Era il 1992, all’alba di tangentopoli e della fine della prima Repubblica. L’Italia, con i conti pubblici agonizzanti, si trovò alle prese con una tassa… retroattiva. Nel senso che fu applicata nella notte tra il 9 e il 10 luglio dall’allora governo Amato: il 6 per mille dei conti correnti italici passò appunto dalle nostre tasche a quelle dello Stato, e ce lo dissero a cose fatte.
Una mini-patrimoniale blitz, che fruttò (allo Stato) 5mila miliardi di lire, e a noi una rabbia notevole. Ci sentimmo semplicemente traditi.
Cambiano i tempi, cambiano i luoghi, permangono i sentimenti nell’operazione imposta dall’Europa alla piccola Cipro, Isola che condivide con i greci non solo la lingua ma pure il dissesto finanziario.
C’è da recuperare qualcosa come 5,8 miliardi di euro, che per un Paese di un milione di abitanti sono una cifra colossale. Se si attendono le vie “normali”, è ovviamente una somma restituibile (forse) in tempi lunghissimi.
Ecco perché si è passati alle vie anomale, a quella patrimoniale sui conti correnti attuata tramite un prelievo forzoso assai pesante: il 6,7% sui depositi fino a 100mila euro; addirittura del 9,9% (notate la finezza di non arrivare a 10) per quelli d’importo superiore. Per carità: più che una patrimoniale sembra quasi un furto, perché non si sa come altrimenti definire un prelievo di 10mila euro su 100mila risparmiati.
Infatti i ciprioti non l’hanno presa minimamente bene, il Parlamento ha respinto al mittente il provvedimento e le cifre del salasso volgono verso una riduzione.
La draconiana Europa (leggi Germania e Bce) ha detto che non importa come: basta che il saldo rimanga invariato.
Tutto ciò ha creato un effetto-panico che ha travalicato rapidamente i confini dell’isola mediterranea, dove i bancomat sono stati presi d’assalto. Ricordiamoci che nessuna banca al mondo ha in cassa la somma dei soldi in essa depositati, che vanno appunto impiegati in mutui, prestiti e finanziamenti: se tutti chiedessimo indietro i nostri euro, salterebbe il sistema in un amen e noi con lui.
Ma la questione è un’altra. La sensazione è che sia stato infranto un tabù, l’inviolabilità dei nostri risparmi, la sicurezza nel tenerli in una banca piuttosto che sotto il materasso (o in qualche paradiso fiscale).
Cipro è una piazza finanziaria notevole e abbastanza opaca. Nelle sue banche sono parcheggiati molti soldi di provenienza estera, soprattutto russa. Cipro è la Svizzera dei russi, tanto per capirci.
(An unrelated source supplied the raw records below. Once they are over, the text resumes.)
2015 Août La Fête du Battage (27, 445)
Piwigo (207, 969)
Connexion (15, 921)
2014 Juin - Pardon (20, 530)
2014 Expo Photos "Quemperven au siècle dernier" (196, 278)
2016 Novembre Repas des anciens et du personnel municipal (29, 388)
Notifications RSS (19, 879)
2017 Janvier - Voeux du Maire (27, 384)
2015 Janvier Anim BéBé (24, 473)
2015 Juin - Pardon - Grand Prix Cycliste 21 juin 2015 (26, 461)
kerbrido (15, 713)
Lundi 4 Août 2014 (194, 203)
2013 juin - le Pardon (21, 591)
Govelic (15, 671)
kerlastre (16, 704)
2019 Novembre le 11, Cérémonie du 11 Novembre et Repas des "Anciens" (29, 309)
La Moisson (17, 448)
La mossa ideata dagli euro-potenti maschera a malapena la voglia di tosare capitali abbondanti e non autoctoni. Solo che per colpire questi, si colpisce tutti. Probabilmente si rimedierà all’ingiustizia con una furbata mediterranea: nessun prelievo sui conti sotto i 100mila euro, 12% sugli altri. Cioè quelli dei ricconi locali e stranieri (che domani spariranno lasciando danni ben superiori).
E se si colpisce Cipro, perché un domani non si potrebbero verificare analoghe situazioni in altri Paesi fortemente indebitati? E quando parliamo di “Paesi fortemente indebitati”, chi ci viene in mente?
Ecco, appunto.
C’è da dire che in Europa si battono i pugni sul tavolo soprattutto contro i “piccoli”, ma l’Italia non è nelle condizioni di alzare molto la voce. C’è da dire anche che tutto ciò appare come l’ennesimo scricchiolìo del sistema-Euro(pa). Ai Paesi del Nord interessa sempre meno del destino di quelli mediterranei; non è un mistero che la Germania stia studiando un euro-due che non ci vede coinvolti, o altre opzioni che comunque prevedono la separazione dei destini di Spagna, Grecia, Portogallo e Cipro dai “virtuosi” del Nord.
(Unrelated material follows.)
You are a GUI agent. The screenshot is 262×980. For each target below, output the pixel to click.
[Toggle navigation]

Sull’Italia il giudizio era stato sospeso dalla parentesi-Monti, ma l’attuale stato d’ingovernabilità conferma tutte le perplessità che Berlino ha su di noi, sul nostro modo di affrontare le cose. A settembre le cautele tedesche si esauriranno con il voto locale, ma l’opinione su di noi è comune sia alla destra che alla sinistra tedesca. Quindi aspettiamoci atteggiamenti ben più netti, e prepariamoci ad affrontarli.
Nel frattempo, animi in pace: i nostri soldi stanno al sicuro in banca. E se domani saltasse l’euro, varranno meno della carta su cui sono stampati sia al caldo di un conto corrente, sia al buio di un materasso.